Rescale the lines starting at the one that contains "The width and" and ending at the last line below. Repeat the requests unchanged, multiply every coordinate in the answers by 0.75 and round to whole numbers with halves rounding up, and leave the pictures out.
━━ Data supplied
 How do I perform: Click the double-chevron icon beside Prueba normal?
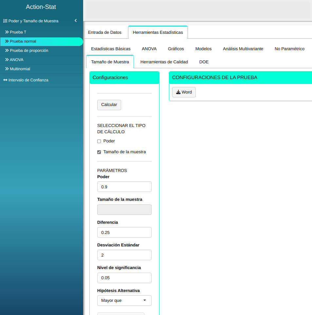[7, 41]
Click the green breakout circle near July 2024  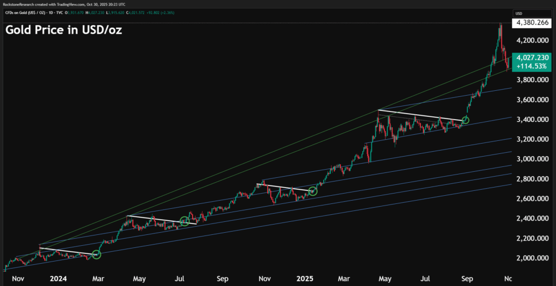(185, 221)
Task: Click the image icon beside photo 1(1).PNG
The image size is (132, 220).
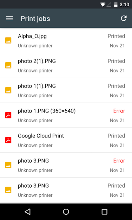Action: pos(8,90)
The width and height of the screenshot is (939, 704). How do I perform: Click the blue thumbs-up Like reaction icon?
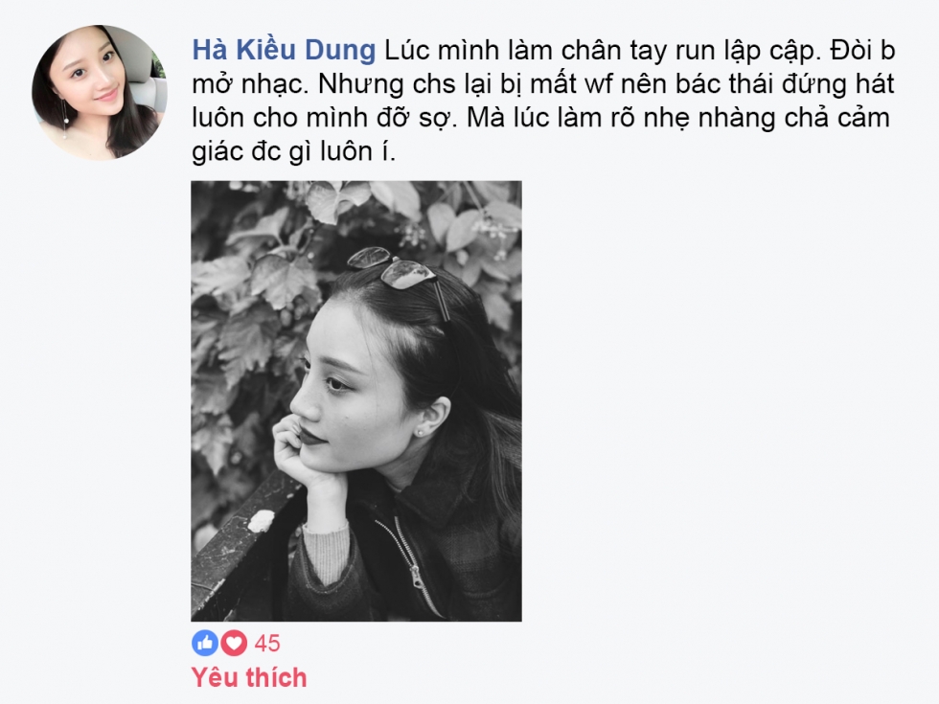[x=205, y=643]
━━━━
■ **Result of this task**:
The width and height of the screenshot is (939, 704). How do I perform: Click the blue thumbs-up Like reaction icon?
[x=154, y=482]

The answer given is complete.